When I was 5 we moved to Southern California, but I never forgot the wonder and wildness of the first place I called home.

When I first visited the San Juan Islands back in 1981, I remember feeling a deep inexplicable connection. Two years ago we moved to Orcas Island where we live on seven acres of wooded forest. Our house sits on a bluff, overlooking the waters of Eastsound. It is the first time since childhood I have felt completely at home.


The desire for home is a powerful human instinct. The Beatles sang wistfully, “Once there was a way to get back homeward.” On the “Chronicles of Narnia: Prince Caspian” soundtrack, Switchfoot sings of being created for a place they’ve never known, a home where they belong. Robert Frost famously said, “Home is where, when you have to go there, they have to take you in.”

I was explaining my feelings about home to some friends in Seattle recently and when I got up early the next morning to catch the ferry to Orcas, my friends had put on my briefcase a Somerset Maugham quotation.

I didn’t think much about it until 90 minutes later, when I pulled onto the ferry and headed upstairs for coffee. I saw an acquaintance and waved to her, only to realize as I approached her car that she was sobbing. I did what any man would do in such a time as this, I averted me eyes and started to head upstairs, but she rolled down her window and called out my name.

I asked, “Are you OK?”

She said, “We’ve moved three times in the past two years and now own two homes in places where I don’t really have any friends. I feel like I don’t have a home and I don’t know what to do about it.”
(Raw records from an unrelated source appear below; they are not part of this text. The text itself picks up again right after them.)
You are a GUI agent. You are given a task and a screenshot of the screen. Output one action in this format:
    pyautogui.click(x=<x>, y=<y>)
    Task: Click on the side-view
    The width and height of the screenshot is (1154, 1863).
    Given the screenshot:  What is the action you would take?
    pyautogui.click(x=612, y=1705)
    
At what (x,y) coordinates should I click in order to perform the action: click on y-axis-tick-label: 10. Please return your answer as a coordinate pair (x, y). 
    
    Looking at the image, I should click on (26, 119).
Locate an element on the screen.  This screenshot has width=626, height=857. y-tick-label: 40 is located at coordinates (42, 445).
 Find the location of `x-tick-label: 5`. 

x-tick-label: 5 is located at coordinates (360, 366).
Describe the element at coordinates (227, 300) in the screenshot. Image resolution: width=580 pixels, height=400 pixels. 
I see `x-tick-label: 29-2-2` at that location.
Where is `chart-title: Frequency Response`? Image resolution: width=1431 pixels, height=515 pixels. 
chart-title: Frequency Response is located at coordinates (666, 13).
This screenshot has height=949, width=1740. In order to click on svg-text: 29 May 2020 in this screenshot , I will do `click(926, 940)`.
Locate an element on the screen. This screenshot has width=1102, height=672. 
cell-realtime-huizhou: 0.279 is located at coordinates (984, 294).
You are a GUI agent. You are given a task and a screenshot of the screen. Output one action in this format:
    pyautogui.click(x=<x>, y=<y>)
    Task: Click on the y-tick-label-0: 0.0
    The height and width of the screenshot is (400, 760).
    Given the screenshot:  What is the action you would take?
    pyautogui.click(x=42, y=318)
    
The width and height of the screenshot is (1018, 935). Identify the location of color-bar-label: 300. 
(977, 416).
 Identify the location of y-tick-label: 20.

I reached in my pocket and handed her the Somerset Maugham quote:

“I have an idea that some men are born out of their due place. Accident has cast them amid certain surroundings, but they have always a nostalgia for a home they know not. They are strangers at their birthplace, and the leafy lanes they have known from childhood or the populous streets in which they have played, remain but a place of passage. They may spend their whole lives aliens among their kindred and remain aloof among the only scenes they have ever known. Perhaps it is this sense of strangeness that sends men far and wide in the search for something permanent, to which they may attach themselves. Perhaps some deep-rooted atavism urges the wanderer back to lands which his ancestors left in the dim beginnings of history.”

Her reading of this resulted in fresh tears, but less hopeless ones, because she felt understood and not nearly so alone.


I’ve come to see that our universal longing for home is rooted in a collective human memory of our ancestral home in the ancient Garden of Eden. Joni Mitchell, in her song “Woodstock,” said it best: “We are stardust/billion year old carbon/We are golden …/And we’ve got to get ourselves/back to the garden.”

The ancient Hebrew word shalom, which is generally translated in English as peace, actually refers less to the cessation of war than to wholeness and wellbeing. In that mythic garden described in the ancient biblical tale, humans experienced oneness with God, each other and the earth itself. We were at home.

Our longing for home is a longing for God, because for humans, home is where God is. As C.S. Lewis said, “If I find in myself a desire which no experience in this world can satisfy, the most probable explanation is that I was made for another world.”